CVE-2025-40975 identifies a stored Cross-Site Scripting (XSS) vulnerability in WorkDo's HRMGo product, which is used for human resource management and ticketing. The vulnerability stems from improper neutralization of input during web page generation, specifically in the 'description' parameter of POST requests sent to the endpoint '/hrmgo/ticket/changereply'. Because the application fails to properly validate or sanitize this input, an attacker can inject malicious JavaScript code that is stored on the server and subsequently executed in the browsers of users who view the affected ticket replies. This type of stored XSS can lead to session hijacking, credential theft, unauthorized actions on behalf of users, or distribution of malware. The CVSS 4.0 vector indicates the attack can be performed remotely over the network (AV:N), requires low attack complexity (AC:L), does not require authentication (AT:N), but does require user interaction (UI:P). The vulnerability impacts confidentiality and integrity but has limited availability impact. All versions of HRMGo are affected, and no patches or fixes are currently published. Although no known exploits have been observed in the wild, the presence of this vulnerability in a widely used HRM tool presents a significant risk, especially if attackers target users with privileged access or sensitive data. The vulnerability was assigned by INCIBE and published in January 2026, with the reservation date in April 2025. The CWE-79 classification confirms the root cause as improper input neutralization during web page generation.

For European organizations using WorkDo HRMGo, this vulnerability could lead to unauthorized script execution within the context of legitimate users, potentially exposing sensitive HR data, internal communications, and user credentials. Attackers could leverage this to escalate privileges, impersonate users, or pivot to other internal systems. The impact on confidentiality and integrity is significant, especially in sectors handling personal employee information and compliance-sensitive data under GDPR. Disruption of HR workflows or unauthorized data disclosure could result in regulatory penalties, reputational damage, and operational inefficiencies. Since the vulnerability requires user interaction but no authentication, phishing or social engineering campaigns could be used to trigger exploitation. Organizations with extensive remote workforces or those relying heavily on HRMGo for employee management are particularly at risk. The medium CVSS score reflects moderate exploitability and impact, but the potential for chained attacks or targeted exploitation in sensitive environments elevates the concern.

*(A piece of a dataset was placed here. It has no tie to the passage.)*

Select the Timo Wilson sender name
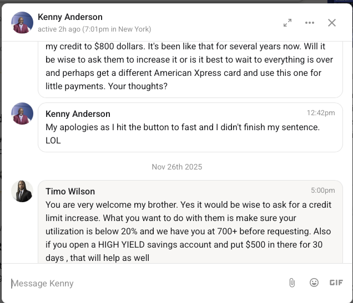The image size is (353, 303). tap(70, 191)
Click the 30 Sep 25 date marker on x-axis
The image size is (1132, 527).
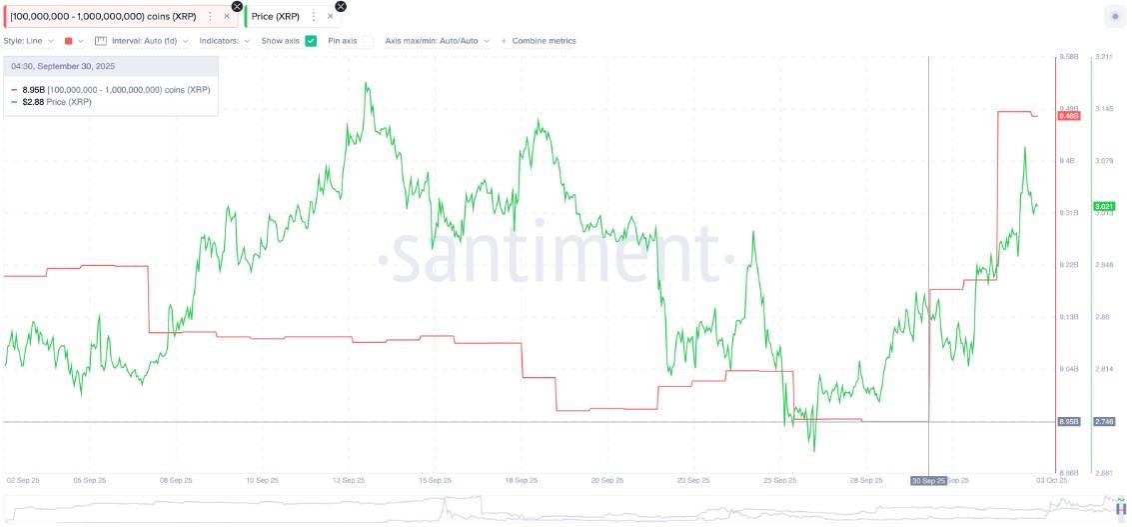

Organizations should implement strict input validation and output encoding on the 'description' parameter to neutralize malicious scripts before rendering. Until official patches are released by WorkDo, applying Web Application Firewalls (WAFs) with custom rules to detect and block suspicious payloads targeting '/hrmgo/ticket/changereply' can reduce risk. Restricting user privileges to the minimum necessary and educating users about the risks of interacting with untrusted content can limit exploitation opportunities. Monitoring logs for unusual POST requests or anomalous user behavior related to ticket replies can help detect attempted exploitation. Additionally, organizations should engage with WorkDo for timely patch releases and consider isolating HRMGo instances from broader networks to contain potential breaches. Regular security assessments and penetration testing focusing on XSS vectors in HRMGo are recommended. Finally, enforcing Content Security Policy (CSP) headers can mitigate the impact of successful XSS by restricting script execution contexts.